I am currently involved with a project on slavery in the early 1800s. This requires me to read a great many newspapers from Barbados of that period.

Imagine my surprise when I read in one of those newspapers of 1821 a report of the brig Williams of Blyth.  I am sure the people in Blyth involved with "Williams" know its history but I was surprised to see it reported in Barbados 200 years ago.
http://www.peterloud.co.uk/photos/Temp/1821%20Barbados%20Newspaper%20highlight.jpg
My apologies if an image of the report doesn't show, I'm having problems inserting an image.  If not just click on the link.

2
Northumberland / Re: Blyth History - Newsham, Black Diamond Leek Show, 1930s
« on: Saturday 19 June 21 22:06 BST (UK)  »
My trip to Blyth also reminded me of another Blyth activity, leek shows.

My grandfather on my mother's side was a very keen and very competent gardener. He was particularly good at growing leeks.  He was good with other veg, and flowers too, but of those I have no records.

In the 1930s my grandfather was a member of the Newsham, Black Diamond Leek Club. The family tale is that he won the Leek Show Prize ten years in succession so the committee decided he was unbeatable and made him a judge and told him he couldn't enter again.  For these pub competitions he was awarded a gold medal.  They were real hallmarked gold, with his inscribed initials, name, date etc.  They are probably worth a few bob just for their 2021 gold value.  I assume that there were other more useful prizes. 

His medals seem to have been passed down to his daughters and grand-daughters. I have one of them, from my sister, and have photographed another.

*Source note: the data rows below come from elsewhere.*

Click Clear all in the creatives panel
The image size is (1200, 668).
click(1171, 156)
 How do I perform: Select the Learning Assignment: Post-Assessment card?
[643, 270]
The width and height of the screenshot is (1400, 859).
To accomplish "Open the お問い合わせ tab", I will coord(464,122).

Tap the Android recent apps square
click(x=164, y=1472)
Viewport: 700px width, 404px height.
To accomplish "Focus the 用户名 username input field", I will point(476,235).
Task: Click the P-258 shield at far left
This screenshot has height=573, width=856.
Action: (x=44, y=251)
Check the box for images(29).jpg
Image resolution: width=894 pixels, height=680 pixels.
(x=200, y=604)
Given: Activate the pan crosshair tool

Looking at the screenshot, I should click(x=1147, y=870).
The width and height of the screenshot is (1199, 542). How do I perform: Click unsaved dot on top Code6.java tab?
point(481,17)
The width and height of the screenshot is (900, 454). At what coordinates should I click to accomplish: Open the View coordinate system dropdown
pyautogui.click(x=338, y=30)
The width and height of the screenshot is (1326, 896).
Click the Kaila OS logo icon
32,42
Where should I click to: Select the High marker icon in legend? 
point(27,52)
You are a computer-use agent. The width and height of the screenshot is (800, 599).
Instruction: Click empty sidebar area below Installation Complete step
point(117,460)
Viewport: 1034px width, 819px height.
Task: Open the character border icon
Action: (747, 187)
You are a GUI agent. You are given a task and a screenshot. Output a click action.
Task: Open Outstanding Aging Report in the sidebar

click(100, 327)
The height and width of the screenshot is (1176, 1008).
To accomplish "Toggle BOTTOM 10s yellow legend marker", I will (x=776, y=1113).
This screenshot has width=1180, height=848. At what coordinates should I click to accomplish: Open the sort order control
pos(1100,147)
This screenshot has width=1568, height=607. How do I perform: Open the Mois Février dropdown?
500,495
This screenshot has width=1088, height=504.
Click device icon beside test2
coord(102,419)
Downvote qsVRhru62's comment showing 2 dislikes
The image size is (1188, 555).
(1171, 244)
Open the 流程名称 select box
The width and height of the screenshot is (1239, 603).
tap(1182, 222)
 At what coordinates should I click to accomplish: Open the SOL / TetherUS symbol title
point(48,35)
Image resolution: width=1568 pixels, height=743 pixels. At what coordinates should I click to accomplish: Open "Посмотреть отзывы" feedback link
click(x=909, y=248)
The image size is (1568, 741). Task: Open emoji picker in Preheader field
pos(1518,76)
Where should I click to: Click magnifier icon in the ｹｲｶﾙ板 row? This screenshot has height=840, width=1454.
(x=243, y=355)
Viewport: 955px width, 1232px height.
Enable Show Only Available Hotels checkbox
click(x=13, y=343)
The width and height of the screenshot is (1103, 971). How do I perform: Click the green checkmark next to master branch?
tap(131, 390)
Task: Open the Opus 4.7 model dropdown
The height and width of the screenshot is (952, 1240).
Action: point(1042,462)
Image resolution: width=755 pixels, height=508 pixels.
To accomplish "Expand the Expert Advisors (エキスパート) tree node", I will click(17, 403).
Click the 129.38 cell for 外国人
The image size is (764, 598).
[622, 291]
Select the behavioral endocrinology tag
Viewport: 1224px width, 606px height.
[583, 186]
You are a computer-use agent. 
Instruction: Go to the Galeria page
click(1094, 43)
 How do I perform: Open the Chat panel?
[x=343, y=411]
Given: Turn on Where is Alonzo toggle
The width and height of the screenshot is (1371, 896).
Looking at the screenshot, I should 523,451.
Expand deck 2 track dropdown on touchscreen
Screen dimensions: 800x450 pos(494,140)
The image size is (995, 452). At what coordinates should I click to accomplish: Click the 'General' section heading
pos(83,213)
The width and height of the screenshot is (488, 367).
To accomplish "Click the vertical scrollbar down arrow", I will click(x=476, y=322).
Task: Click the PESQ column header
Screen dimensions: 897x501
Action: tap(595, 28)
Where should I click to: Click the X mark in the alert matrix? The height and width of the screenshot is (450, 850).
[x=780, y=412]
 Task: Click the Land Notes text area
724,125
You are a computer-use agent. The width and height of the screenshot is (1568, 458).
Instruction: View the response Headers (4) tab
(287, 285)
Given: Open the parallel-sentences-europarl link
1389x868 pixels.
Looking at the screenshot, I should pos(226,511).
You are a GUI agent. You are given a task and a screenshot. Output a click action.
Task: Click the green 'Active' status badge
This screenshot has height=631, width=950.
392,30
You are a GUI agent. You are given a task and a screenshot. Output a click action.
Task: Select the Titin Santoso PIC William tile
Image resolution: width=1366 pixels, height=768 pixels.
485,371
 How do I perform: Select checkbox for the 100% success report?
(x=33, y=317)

Are there still local Leak Shows with valuable prizes and prestige, or is local pride all about having a very big telly and a new SUV ?

3
Northumberland / Re: Blyth History.
« on: Saturday 19 June 21 18:23 BST (UK)  »
I recently visited Blyth, my first visit for two or three years. While up there I received a copy of a photo of Class 2, Newsham Junior School. I am fairly sure that it is from 1956 and one of the same set that I already had on my website.
http://www.peterloud.co.uk/photos/Northumberland/School_Photos/School_Photos.html
A small number of the faces look familiar but I am not so sure that I want to risk putting up incorrect identifications and annoying people.   Check it out and see if you can identify anyone.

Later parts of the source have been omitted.